The secret scandal of Britain’s caste system
You can tell that speakers are preparing to say something scandalous when they assert that “militant atheists” are the moral equivalents of the religious militants that so afflict humanity. Trevor Phillips, whose flighty management of the Equality and Human Rights Commission is becoming a scandal, was no exception when he announced last week that British believers were “under siege” from “fashionable” atheists.
If his claim that “people who want to drive religion underground are much more active, much more vocal” contained a jot of truth, we would have read the following stories in the days after his intervention.
• Inflamed after reading an acerbic passage by Richard Dawkins, “fashionable” Belfast atheists decide to lay siege to Catholic homes in the Short Strand area of the city. They terrify its residents and attack the police with petrol bombs and fireworks. (As it was, the riots were the work of Belfast Protestants motivated by a hatred of Catholicism. They were met by Republican IRA “dissidents”, filled with an equal hatred of Protestantism.)
• “Vocal” Iraqi secularists decide that they want to drive the Shia Muslims in Baghdad underground. They ignite bombs in a Shia market during its busiest time of the week and a mosque, killing 40 in all. (As it was, the murders were the work of al-Qaida in Iraq, which regards Shia Muslims as heretics and was determined to demonstrate again that no one is as murderously “Islamophobic” as Islamists are.
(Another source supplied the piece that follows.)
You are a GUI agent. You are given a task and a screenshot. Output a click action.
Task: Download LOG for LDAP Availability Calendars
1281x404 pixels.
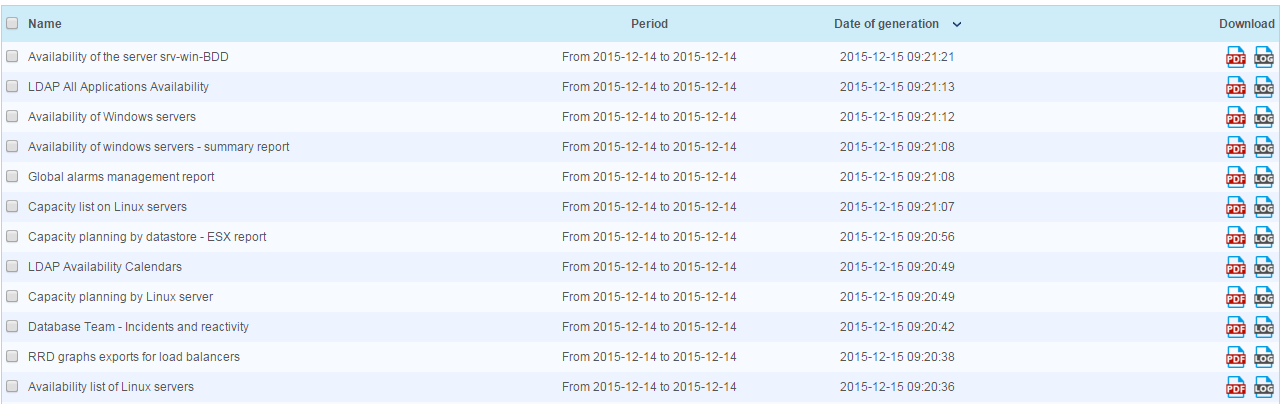[1264, 268]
• Free-thinking Americans decide they have had enough of religious leaders laying down the law. They descend on the New York State Senate and heckle and jostle a woman rabbi as she tries to influence a debate on gay marriage. (As it was, the heckling and jostling was done by Orthodox Jews, who said the rabbi had no right to speak for Judaism because she was a lesbian.)
Since the end of communist-inspired persecutions in all the old socialist countries bar China and North Korea, religious hatred has become unique among the prejudices. Overwhelmingly, it is directed by the religious against the religious. Domineering believers threaten members of their own faith when they break taboos by experimenting with new thoughts and ways of living. Or they engage in sectarian conflicts with other religions.